Hundreds were killed on 14 August 2013 when security forces violently cleared the sizeable protest camps set up by supporters of deposed Islamist president Mohamed Morsi in Rabaa Al-Adawiya and Nahda squares, in one of the worst bloodshed in Egypt’s modern history.
Official government estimates put the death toll from both sit-ins at over 600.
Islamists’ street presence has significantly tailed off as Morsi loyalists have struggled to drum up support amid a relentless security crackdown since the army overthrew Morsi in July 2013. Hundreds of Morsi supporters have been killed in street showdowns over the past year and thousands others jailed, with many facing hurried trials on charges of violence.
A pro-Morsi grouping, the Anti-Coup Alliance, had called for nationwide rallies on Thursday under the banner of “We Demand Retribution” – but the calls have failed to muster large numbers and the scattered protests were swiftly quelled by police.
Still, five protesters died in clashes on Thursday, according to a security source and Al-Ahram’s Arabic news website. Two people were shot dead during confrontations between pro-Morsi protesters and riot police in Giza. Another two were killed when supporters and opponents of the ousted president clashed in a northern Cairo district.
A fifth died after clashes between protesters and police in the south of Cairo, a security source said.

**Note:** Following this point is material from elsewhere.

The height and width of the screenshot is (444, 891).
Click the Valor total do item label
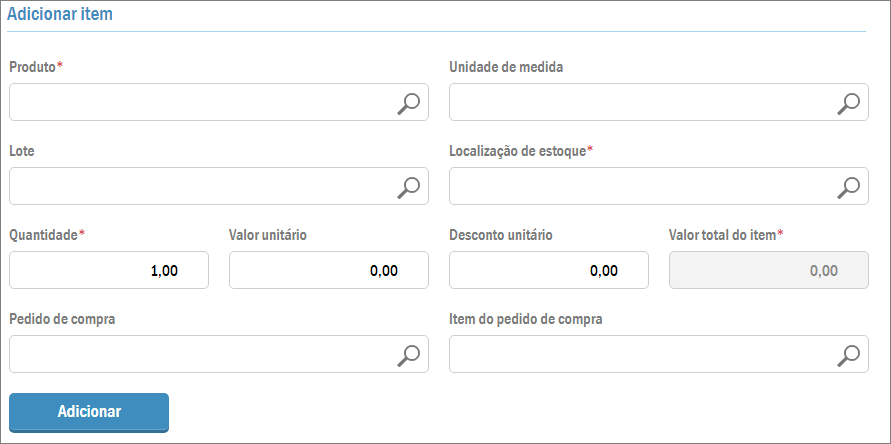[x=722, y=235]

The sixth fatality was a police sergeant, who was shot dead by unknown assailants early on Thursday in the southern Cairo suburb of Helwan.
“Today is a typical, recurrent scene that is emblematic of the stark contrast between desire and capability,” Ammar Ali Hassan, an Islamist thinker and analyst, said.
“The Muslim Brotherhood has spoken of vast numbers and tremendous changes and they wind up having weak scattered protests punctuated by violence that eventually achieve nothing,” Hassan added.
The Brotherhood rose to power in 2012 after decades in the shadows of successive governments. But the group fell from grace a year later when the military ousted its leader Morsi after millions protested against his rule, accusing him of power grabbing and mismanaging the country’s battered economy.
Security forces used tear gas on Thursday to disperse small protests in Cairo, Alexandria and other cities as demonstrators set tyres alight and blocked major roads while chanting against the military and raising the four-fingered Rabaa salute, a symbol of Islamists’ defiance.
Similar skirmishes were reported in the Nile Delta and southern governorates of Qena and Minya.Over a dozen were injured in the violence, a security source has said.
The interior ministry said in a statement that almost two dozen explosive devices were defused and 114 alleged Brotherhood members were arrested on Thursday in eight governorates including Cairo, Giza, and the Nile Delta’s Qalioubiya, Daqahliya.
“At first the [Islamist] street movement used to confuse security forces and was quicker than the police,” Hassan argued. “Police used to react. Now they take the first move.”
Once Egypt’s largest and most organised political movement, Morsi’s Brotherhood has been dilapidated by the worst crackdown in its 85-year history since Morsi’s removal.
Morsi and much of the group’s upper echelons are embroiled in multiple court cases over charges including murder.Â
At the same time, militant attacks by Sinai-based fighters have surged since Morsi was removed. The violence has mainly targeted police and soldiers but also led to civilian casualties.